Opinion on Microsoft Windows Server Update Services (WSUS)
Windows Patch Management, Windows Server Update Services, Windows Update Management, Windows Updates, WSUS
Could you please share your opinions on using WSUS to deploy patches and updates on windows networks ?
Would you recommend its use on a network of about 75 computers ?
What other update/patch management solutions are you using ?
Thanks,
Carlos DL
Software/Hardware used:
Software/Hardware used:
ASKED:
March 26, 2009 9:48 PM
UPDATED:
March 30, 2009 3:23 PM
Answer Wiki:
WSUS is all we need. The computers are updated the day the patches are released and you can modify the update behavior using Group Policy i.e. delay reboot, don't prompt, etc. You can also configure WSUS to send you an email when it updates with new patches so you are always on top of when they will be patched.
==================
WSUS should be adequate for this size of computer population. We have >3000 computers distributed across 18 sites. WSUS was not really the right tool for a distributed environment. It did not have adequate reporting or replication so the updates would be close to the clients. We are moving to Systems Center Configuration Manager.
To see all answers submitted to the Answer Wiki: View Answer History.
I would definitely recommend this solution an a network of this size. It can be added to an already existing system with no noticeable overhead and gives you the ability to approve patches for installation on all your systems during controlled periods.
This also will allow you (if you choose) to test patches prior to deployment on a test system. You can even setup groups and have the deploy at different days of the week. One successful strategy I’ve used has been to do DEV on a tuesday, QA on a Thursday and then Prod on a Saturday.
i agree that WSUS is a great route to take for patch management . I am currently using it to manage updates on about 250 computers. version 3.0 simplifies the process even more as it is microsoft management console (mmc) based. version 2.0 was web based. i tried out both WSUS and SMS for patch management and found that WSUS was much more intuitive (in my opinion).
We use WSUS and it works great for us. I just setup the machines to patch daily and we only have to download the patches once instead of 50-60 times.
Works great in our environment as well. I sue it to patch and organize patches on 700+ servers.
Thank you guys.
Very useful opinions.
WSUS is great but be careful, make sure you have a machine to test the updates with prior to updating the end users machine.
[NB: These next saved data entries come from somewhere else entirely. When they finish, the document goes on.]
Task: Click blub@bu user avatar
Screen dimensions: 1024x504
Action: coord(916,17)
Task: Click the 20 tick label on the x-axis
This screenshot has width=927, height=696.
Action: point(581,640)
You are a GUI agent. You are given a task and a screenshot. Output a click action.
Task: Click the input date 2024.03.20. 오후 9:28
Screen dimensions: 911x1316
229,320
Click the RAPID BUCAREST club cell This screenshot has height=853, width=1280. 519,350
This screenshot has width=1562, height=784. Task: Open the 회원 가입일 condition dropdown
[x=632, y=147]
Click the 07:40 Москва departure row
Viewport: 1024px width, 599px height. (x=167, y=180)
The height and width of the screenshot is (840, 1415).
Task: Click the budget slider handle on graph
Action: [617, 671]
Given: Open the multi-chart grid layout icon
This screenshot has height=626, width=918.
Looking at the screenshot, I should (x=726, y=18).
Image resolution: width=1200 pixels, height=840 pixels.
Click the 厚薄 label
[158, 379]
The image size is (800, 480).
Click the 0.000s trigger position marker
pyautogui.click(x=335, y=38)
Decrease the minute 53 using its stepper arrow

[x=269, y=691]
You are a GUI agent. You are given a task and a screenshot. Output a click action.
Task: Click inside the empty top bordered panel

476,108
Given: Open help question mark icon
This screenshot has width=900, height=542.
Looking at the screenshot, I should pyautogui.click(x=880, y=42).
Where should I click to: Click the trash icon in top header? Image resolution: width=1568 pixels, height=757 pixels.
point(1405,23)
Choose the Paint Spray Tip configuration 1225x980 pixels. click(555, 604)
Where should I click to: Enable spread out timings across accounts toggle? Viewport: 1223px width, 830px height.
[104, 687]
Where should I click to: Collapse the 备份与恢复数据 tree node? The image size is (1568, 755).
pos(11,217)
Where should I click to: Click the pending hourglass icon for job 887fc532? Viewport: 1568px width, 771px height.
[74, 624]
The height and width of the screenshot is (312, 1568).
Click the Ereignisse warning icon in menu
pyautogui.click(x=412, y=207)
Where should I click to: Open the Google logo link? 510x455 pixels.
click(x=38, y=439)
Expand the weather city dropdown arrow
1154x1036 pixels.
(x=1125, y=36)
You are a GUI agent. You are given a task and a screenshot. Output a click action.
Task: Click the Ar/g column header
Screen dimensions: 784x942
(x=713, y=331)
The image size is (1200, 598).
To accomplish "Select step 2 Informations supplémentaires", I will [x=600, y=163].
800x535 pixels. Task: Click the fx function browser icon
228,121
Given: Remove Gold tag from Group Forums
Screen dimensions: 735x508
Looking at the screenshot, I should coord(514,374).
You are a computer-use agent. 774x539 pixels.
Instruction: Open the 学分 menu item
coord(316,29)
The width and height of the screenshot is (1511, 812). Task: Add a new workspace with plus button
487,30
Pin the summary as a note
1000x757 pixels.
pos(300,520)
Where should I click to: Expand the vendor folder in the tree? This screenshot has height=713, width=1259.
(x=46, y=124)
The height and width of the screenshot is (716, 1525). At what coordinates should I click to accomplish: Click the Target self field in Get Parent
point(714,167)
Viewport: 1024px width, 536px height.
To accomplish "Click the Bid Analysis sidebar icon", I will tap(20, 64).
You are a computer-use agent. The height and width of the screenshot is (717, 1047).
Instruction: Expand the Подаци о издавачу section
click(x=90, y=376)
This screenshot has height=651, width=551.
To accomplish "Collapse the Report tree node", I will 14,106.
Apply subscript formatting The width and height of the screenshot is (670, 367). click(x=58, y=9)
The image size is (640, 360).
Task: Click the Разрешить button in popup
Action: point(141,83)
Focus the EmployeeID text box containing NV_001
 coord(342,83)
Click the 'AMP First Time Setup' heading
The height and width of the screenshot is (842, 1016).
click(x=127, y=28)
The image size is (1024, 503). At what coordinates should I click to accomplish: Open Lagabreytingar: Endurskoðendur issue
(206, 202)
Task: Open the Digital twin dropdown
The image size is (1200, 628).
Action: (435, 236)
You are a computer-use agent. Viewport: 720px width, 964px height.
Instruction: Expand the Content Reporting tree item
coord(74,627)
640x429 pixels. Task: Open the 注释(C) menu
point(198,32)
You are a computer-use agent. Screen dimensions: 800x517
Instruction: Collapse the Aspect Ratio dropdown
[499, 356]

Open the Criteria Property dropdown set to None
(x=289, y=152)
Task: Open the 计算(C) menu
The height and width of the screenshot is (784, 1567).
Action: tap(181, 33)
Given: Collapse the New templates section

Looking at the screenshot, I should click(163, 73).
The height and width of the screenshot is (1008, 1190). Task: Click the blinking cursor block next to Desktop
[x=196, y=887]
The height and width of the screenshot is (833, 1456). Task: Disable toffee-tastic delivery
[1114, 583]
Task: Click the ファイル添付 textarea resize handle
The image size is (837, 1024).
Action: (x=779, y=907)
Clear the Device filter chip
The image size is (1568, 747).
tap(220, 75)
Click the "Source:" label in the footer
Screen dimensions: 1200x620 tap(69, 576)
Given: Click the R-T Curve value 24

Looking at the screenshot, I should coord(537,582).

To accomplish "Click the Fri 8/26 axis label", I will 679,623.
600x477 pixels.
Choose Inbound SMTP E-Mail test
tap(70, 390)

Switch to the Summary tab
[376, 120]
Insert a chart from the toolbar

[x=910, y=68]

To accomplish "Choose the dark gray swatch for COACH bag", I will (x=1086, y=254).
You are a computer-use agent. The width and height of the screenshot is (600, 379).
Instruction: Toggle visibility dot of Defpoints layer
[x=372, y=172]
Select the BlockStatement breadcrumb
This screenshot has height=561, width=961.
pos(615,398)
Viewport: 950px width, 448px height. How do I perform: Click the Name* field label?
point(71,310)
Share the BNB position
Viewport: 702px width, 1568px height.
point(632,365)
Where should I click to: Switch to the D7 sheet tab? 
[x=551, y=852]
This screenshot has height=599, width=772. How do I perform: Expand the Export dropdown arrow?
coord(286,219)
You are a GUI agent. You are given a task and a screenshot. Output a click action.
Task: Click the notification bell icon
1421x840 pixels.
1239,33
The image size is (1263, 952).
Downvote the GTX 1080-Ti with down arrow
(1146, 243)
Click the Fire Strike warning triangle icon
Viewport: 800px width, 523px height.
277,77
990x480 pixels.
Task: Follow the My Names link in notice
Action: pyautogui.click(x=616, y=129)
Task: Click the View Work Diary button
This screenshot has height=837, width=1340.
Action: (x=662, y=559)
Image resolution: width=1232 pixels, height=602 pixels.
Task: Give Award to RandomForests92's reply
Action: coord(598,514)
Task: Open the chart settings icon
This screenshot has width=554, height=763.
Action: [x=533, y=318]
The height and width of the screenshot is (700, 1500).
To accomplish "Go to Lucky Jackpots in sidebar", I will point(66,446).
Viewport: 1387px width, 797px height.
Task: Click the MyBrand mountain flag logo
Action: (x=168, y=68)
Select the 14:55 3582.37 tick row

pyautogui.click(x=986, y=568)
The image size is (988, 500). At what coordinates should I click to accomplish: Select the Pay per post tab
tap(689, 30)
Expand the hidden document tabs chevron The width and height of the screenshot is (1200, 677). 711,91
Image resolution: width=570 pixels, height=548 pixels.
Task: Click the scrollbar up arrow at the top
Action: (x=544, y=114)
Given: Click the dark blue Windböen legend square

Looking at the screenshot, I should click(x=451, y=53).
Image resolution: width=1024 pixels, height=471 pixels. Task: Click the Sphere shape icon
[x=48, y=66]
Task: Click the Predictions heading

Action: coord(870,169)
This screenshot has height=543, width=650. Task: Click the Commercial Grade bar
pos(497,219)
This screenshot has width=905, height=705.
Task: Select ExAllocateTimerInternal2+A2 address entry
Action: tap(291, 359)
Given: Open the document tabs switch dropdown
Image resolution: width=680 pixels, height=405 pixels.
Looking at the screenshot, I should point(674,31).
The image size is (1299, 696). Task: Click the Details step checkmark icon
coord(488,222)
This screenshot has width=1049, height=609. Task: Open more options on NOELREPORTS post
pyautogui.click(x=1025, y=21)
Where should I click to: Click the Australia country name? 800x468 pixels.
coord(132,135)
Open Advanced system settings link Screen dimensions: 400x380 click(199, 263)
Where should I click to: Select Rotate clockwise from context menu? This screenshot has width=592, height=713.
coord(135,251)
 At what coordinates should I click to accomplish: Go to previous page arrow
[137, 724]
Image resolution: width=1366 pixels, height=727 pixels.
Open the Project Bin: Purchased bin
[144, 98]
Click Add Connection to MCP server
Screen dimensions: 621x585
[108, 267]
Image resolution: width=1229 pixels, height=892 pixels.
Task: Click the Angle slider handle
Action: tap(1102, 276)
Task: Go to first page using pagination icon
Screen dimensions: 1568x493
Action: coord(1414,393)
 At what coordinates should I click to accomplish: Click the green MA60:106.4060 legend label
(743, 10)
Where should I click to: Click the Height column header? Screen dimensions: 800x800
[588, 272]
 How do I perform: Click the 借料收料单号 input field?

If you run any enterprise apps, lets just say maybe you run an Oracle web application in your windows environment, I have seen updates to IE do funny things with web browser applications, this goes for adobe also. So be careful and test what you choose to update first if possible, this will save some headaches.
WSUS is designed to work in this kind of senario I added it to a network that consists of nearly 98 computers, and it worked fine…really is helpful in situations like consuming less internet bandwidth, patch managemnet and so on. Now heading in the direction of using WDS which is a very neat piece of technology….